### Set of tasks
1 – Answer these questions about the health insurance excerpt, one per line:
(a) Which company is sending physicians copies of insurance applications filled out by new patients?
(b) Who is the president of the California Medical Assn.?
(c) According to the last paragraph, what will happen to profitmaking insurers if they don't avoid covering people likely to incur large medical expenses?
2 – Write the next part of the health insurance excerpt, starting after its final sentence.

LIVING WITHOUT THE HEALTH INSURANCE INDUSTRY....The LA Times reports on the latest from the health insurance front:

Blue Cross of California is sending physicians copies of health insurance applications filled out by new patients, along with a letter advising them that the company has a right to drop members who fail to disclose "material medical history," including "pre-existing pregnancies."

....The letter wasn't going down well with physicians. "We're outraged that they are asking doctors to violate the sacred trust of patients to rat them out for medical information that patients would expect their doctors to handle with the utmost secrecy and confidentiality," said Dr. Richard Frankenstein, president of the California Medical Assn.

Blue Cross may or may not be within its rights to send out this letter, but they aren't doing anything either illegal or unusual. After all, any profitmaking insurance company is going to do its best to avoid covering people who are likely to incur large medical expenses. It's just the nature of the beast. If they don't do it, they'll go out of business.

### Source information

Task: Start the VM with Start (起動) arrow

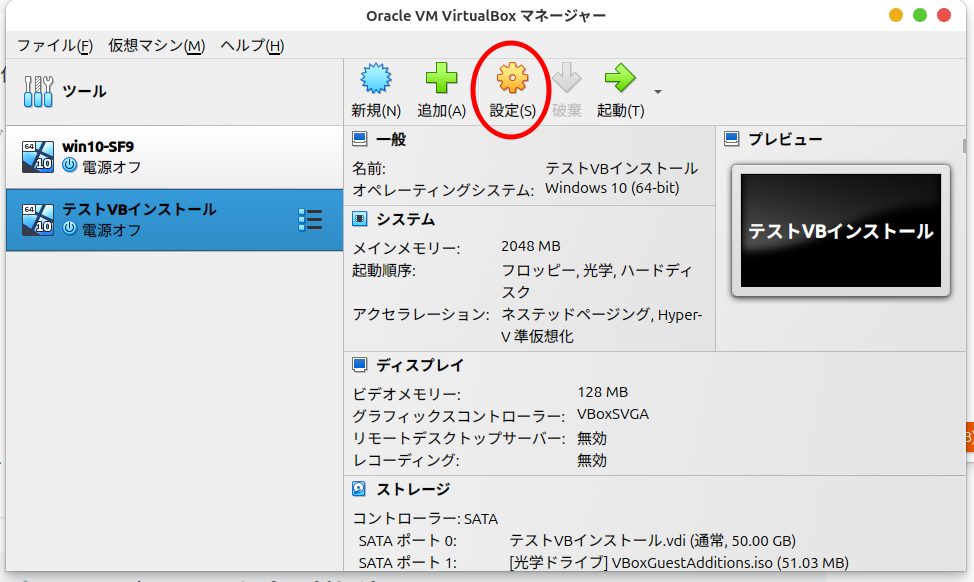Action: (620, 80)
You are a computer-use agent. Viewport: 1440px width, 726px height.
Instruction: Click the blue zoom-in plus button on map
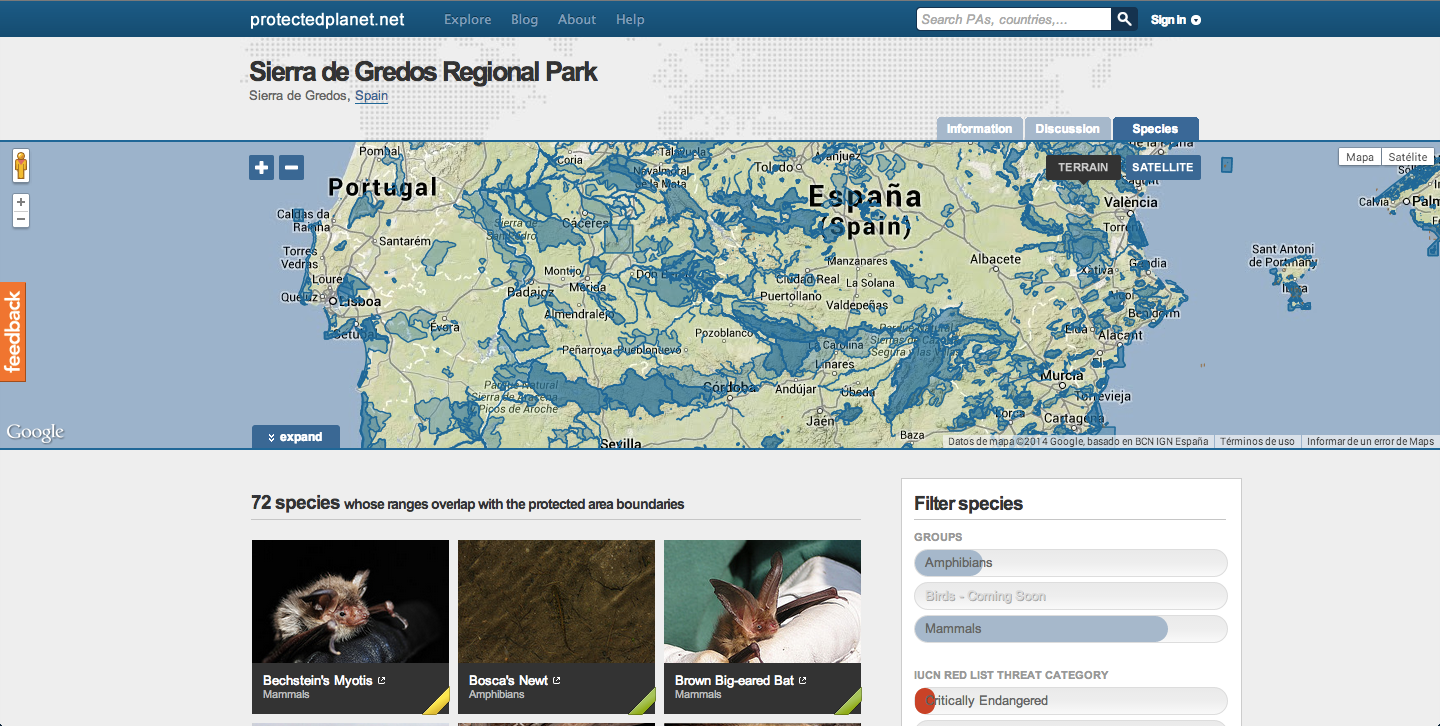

---

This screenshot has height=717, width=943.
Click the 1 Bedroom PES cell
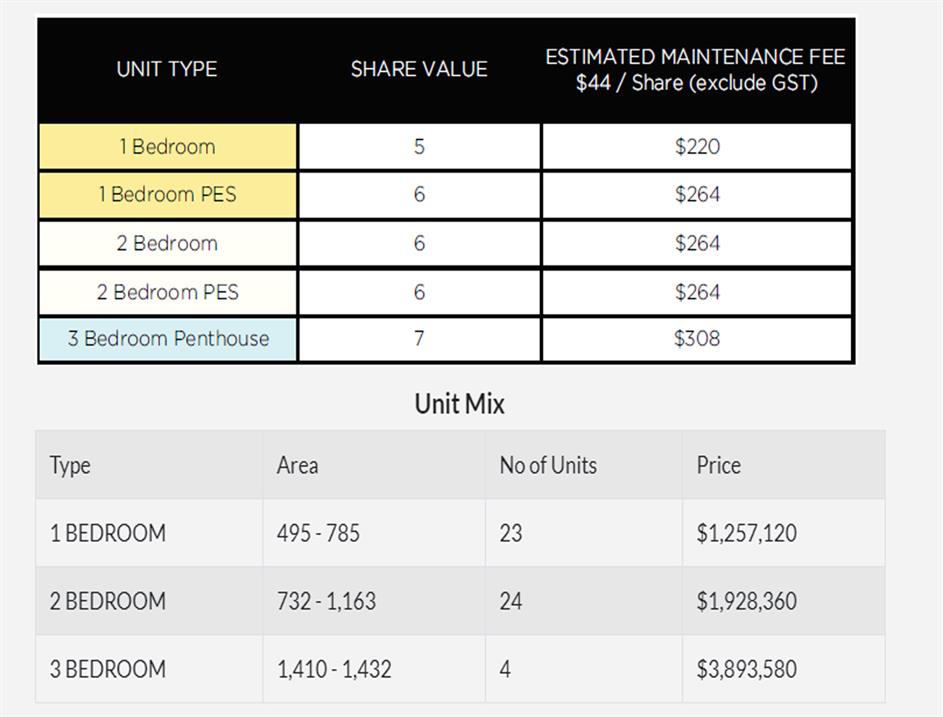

### Outputs by task
1 –
(a) Blue Cross of California
(b) Dr. Richard Frankenstein
(c) They'll go out of business.

2 –
So let's get rid of health insurance companies. They cherry pick clients, add huge administrative costs to the system, and do nothing to drive innovation or bring down costs. What good are they? Tyler Cowen answers:

Let me be clear: the incentives today are screwy. Let me also tell you my ideal world. Insurance companies are judged by honest third party intermediaries. Insurance companies compete like heck to make customers satisfied. Insurance companies monitor doctors, read Robin Hanson, and require evidence-based medicine. Insurance companies which fail at these pursuits either go bankrupt or they must abide by an ex ante contract to permit the exile of their CEOs to Greenland. Every year prices would fall in real terms, quality would improve, and coverage would be expanded. Imagine the whole health care sector working like laser eye surgery or cosmetic surgery.

....I believe we know why insurance companies don't work this way, namely monitoring problems; they screw you over instead of serving you and they can get away with it. Go ahead, call me a pollyanna, but modern information technology and measurement can indeed resolve many monitoring problems. We can now monitor central bank performance quite well or show up in Sicily with a credit card and rent a car. Neither was the case forty years ago.

Maybe. But I'm pretty skeptical. The problem is that the incentives to make money the old-fashioned way are huge, and the level of monitoring by "honest third party intermediaries" — i.e., the government, in any realistic scenario — would have to be fantastically onerous to keep insurance companies on the straight and narrow. It seems likely to me that the only way to provide universal coverage and keep insurance companies from cheating would be regulation so heavy that you'd end up with something more like a public utility than a private corporation.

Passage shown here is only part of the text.